**Requirements**
• a. In the intellectual property post, who is said to have registered the domain Chicago2016.com in 2004?
• b. Reproduce the passage of the intellectual property post starting with "Eventually, enough rich" and going on through "being totally naive?".

**Document extract**
╔══
Eventually, enough rich and powerful people/companies will become sufficiently inconvenienced or annoyed at the archaic intellectual property laws under which we now live that change will happen. Or am I being totally naive?
A few current stories relevant to this issue:
“As Chicago wages its battle to host the 2016 Olympics, it also finds itself scrapping over a valuable piece of cyberspace: the domain name of Chicago2016.com. The bid team along with the U.S. Olympic Committee are trying to wrest that online address from Stephen Frayne Jr., a 29-year-old MBA student. Frayne snagged it back in 2004, about two years before the bid was launched. … ‘We certainly see Chicago2016.com as the logical default domain for our site, and we believe having someone else control it is misleading for people seeking information about Chicago’s bid,’ said Patrick Sandusky, a spokesman for Chicago 2016, a moniker protected by trademark.”
Also from Slashdot, from the “You mean this is not already true?” department:
“Since its release, the OpenGL code that is responsible for 3-D acceleration on GNU/Linux has been running on licenses that were accepted by neither the Free Software Foundation (FSF) nor the Open Source Initiative. Today, however, the FSF has announced that the licenses in question have been rewritten, the problems resolved, and the code freed. Peter Brown, executive director of the FSF, says, ‘This represents a huge gift to the free software community.’”
╚══
**Recorded information**
╔══
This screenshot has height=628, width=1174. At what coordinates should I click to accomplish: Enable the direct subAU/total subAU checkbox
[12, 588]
╚══
╔══
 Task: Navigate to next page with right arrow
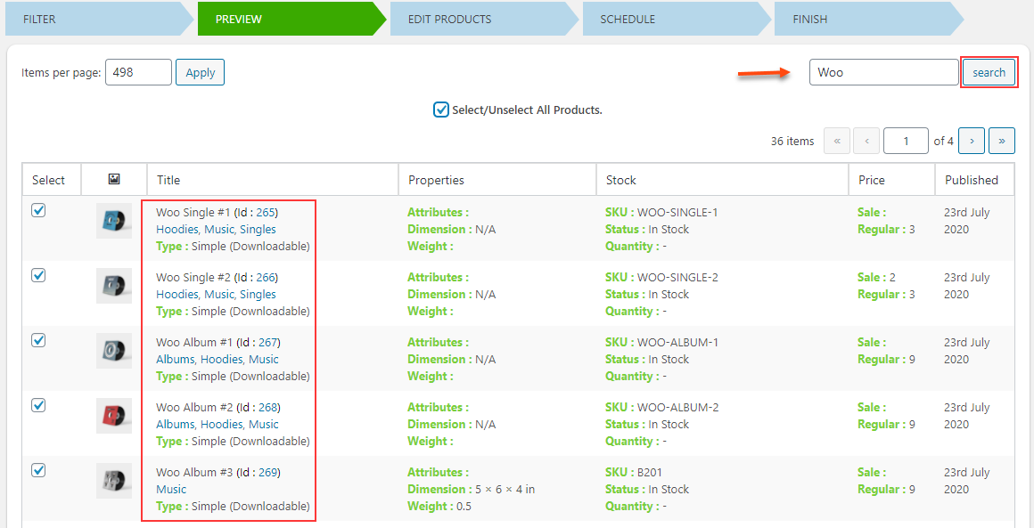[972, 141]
╚══
**Answers per task**
• a. Stephen Frayne Jr., a 29-year-old MBA student.

• b.
Eventually, enough rich and powerful people/companies will become sufficiently inconvenienced or annoyed at the archaic intellectual property laws under which we now live that change will happen. Or am I being totally naive?